Closed mantczakaus closed 1 year ago

mantczakaus commented 1 year ago

NeoFuse fails on the step where it's supposed to change the names of the files, i.e.

mv patient1/NeoFuse/MHC_I/patient1_MHCI_filtered.tsv patient1/NeoFuse/MHC_I/patient1_NeoFuse_MHC_Class_I_filtered.tsv
mv patient1/NeoFuse/MHC_I/patient1_MHCI_unfiltered.tsv patient1/NeoFuse/MHC_I/patient1_NeoFuse_MHC_Class_I_unfiltered.tsv
mv patient1/NeoFuse/MHC_I/patient1_unsupported.txt patient1/NeoFuse/MHC_I/patient1_NeoFuse_MHC_Class_I_unsupported.txt
mv patient1/NeoFuse/MHC_II/patient1_MHCII_filtered.tsv patient1/NeoFuse/MHC_II/patient1_NeoFuse_MHC_Class_II_filtered.tsv
mv patient1/NeoFuse/MHC_II/patient1_MHCII_unfiltered.tsv patient1/NeoFuse/MHC_II/patient1_NeoFuse_MHC_Class_II_unfiltered.tsv
mv patient1/NeoFuse/MHC_II/patient1_unsupported.txt patient1/NeoFuse/MHC_II/patient1_NeoFuse_MHC_Class_II_unsupported.txt
mv patient1/NeoFuse/MHC_II/patient1_mixMHC2pred_conf.txt patient1/NeoFuse/MHC_II/patient1_NeoFuse_MHC_Class_II_mixMHC2pred_conf.txt

These files are not created.
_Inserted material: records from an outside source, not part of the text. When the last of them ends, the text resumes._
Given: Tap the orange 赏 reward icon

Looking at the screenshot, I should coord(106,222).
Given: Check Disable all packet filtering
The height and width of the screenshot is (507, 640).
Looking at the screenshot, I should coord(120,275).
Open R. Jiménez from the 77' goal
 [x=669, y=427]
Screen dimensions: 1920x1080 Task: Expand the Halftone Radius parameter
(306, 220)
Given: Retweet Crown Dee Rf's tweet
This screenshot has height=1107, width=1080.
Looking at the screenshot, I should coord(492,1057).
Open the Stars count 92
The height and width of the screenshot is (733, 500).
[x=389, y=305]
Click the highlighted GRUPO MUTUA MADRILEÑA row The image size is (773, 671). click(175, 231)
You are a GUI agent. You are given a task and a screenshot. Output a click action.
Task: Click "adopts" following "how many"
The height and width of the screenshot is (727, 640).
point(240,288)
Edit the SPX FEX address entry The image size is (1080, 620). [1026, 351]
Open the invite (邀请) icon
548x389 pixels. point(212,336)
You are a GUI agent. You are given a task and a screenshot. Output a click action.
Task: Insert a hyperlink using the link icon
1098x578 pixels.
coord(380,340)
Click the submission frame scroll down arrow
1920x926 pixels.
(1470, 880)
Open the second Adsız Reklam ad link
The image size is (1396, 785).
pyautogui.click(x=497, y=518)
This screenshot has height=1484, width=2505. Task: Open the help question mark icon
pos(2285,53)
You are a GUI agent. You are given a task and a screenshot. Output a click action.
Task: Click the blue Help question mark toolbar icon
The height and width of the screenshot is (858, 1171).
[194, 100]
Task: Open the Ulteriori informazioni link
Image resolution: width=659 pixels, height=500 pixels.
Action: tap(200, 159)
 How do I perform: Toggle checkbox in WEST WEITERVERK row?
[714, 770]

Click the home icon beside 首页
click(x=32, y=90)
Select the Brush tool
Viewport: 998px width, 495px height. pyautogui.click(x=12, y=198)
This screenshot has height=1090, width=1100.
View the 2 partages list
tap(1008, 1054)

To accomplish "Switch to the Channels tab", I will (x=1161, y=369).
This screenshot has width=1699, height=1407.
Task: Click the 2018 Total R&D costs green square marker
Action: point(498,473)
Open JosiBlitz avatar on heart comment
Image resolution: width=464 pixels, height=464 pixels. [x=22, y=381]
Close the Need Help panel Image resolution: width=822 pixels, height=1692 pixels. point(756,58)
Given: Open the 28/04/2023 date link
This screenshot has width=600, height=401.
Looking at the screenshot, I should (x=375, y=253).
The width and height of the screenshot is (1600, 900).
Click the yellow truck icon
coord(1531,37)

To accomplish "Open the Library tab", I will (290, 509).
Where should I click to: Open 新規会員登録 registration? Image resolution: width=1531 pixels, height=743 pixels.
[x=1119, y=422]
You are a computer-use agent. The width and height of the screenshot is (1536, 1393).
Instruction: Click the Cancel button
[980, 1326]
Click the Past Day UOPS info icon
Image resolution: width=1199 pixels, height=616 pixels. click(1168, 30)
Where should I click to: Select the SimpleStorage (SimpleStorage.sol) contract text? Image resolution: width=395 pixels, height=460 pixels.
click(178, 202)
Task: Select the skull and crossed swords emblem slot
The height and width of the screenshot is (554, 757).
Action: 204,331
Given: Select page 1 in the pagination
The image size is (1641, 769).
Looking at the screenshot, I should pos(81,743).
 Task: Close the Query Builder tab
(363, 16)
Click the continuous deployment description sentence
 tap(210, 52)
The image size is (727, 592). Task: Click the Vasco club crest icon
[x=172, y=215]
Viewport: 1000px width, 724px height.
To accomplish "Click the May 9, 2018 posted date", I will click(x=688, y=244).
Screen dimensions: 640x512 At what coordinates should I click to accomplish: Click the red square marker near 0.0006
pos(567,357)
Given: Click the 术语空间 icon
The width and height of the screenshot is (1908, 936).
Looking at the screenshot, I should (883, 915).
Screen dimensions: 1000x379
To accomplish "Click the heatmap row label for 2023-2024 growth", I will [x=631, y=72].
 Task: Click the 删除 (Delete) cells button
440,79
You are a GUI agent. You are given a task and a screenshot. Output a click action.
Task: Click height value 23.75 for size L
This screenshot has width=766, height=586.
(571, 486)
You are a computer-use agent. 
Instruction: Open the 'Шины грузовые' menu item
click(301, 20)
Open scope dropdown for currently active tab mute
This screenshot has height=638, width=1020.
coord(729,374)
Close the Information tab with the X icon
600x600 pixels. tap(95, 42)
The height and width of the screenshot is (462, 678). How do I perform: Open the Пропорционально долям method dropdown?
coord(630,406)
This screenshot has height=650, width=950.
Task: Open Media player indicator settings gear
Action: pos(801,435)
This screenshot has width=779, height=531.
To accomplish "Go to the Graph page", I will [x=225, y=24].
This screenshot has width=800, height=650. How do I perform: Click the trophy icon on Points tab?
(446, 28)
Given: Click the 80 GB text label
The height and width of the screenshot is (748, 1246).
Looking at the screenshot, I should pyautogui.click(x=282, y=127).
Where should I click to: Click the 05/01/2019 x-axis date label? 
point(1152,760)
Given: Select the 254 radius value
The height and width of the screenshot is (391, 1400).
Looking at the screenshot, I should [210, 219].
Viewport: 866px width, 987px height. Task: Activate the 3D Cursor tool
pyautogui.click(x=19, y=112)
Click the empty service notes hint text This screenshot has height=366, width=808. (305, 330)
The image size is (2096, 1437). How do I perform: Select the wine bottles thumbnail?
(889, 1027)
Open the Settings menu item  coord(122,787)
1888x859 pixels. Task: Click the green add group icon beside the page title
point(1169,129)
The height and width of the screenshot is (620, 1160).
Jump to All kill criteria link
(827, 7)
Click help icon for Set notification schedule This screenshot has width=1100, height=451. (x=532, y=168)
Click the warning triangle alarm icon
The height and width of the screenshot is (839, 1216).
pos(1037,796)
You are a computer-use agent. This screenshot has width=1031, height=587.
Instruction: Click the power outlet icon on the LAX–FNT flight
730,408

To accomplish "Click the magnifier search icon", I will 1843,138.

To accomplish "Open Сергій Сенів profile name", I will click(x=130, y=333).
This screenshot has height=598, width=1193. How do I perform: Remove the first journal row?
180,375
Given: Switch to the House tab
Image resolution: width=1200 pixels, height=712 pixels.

The NeoFuse folder contains two files only and no folders (which is consistent with what described in the current NeoFuse manual https://github.com/icbi-lab/NeoFuse#325-neofuse):

patient1_filtered.tsv
patient1_unfiltered.tsv

So the error I'm getting is: mv: cannot stat 'patient1/NeoFuse/MHC_I/patient1_MHCI_filtered.tsv': No such file or directory

mantczakaus commented 1 year ago

I realised I might be using a wrong container! Let me recheck that. If that's the case, I'll close the issue.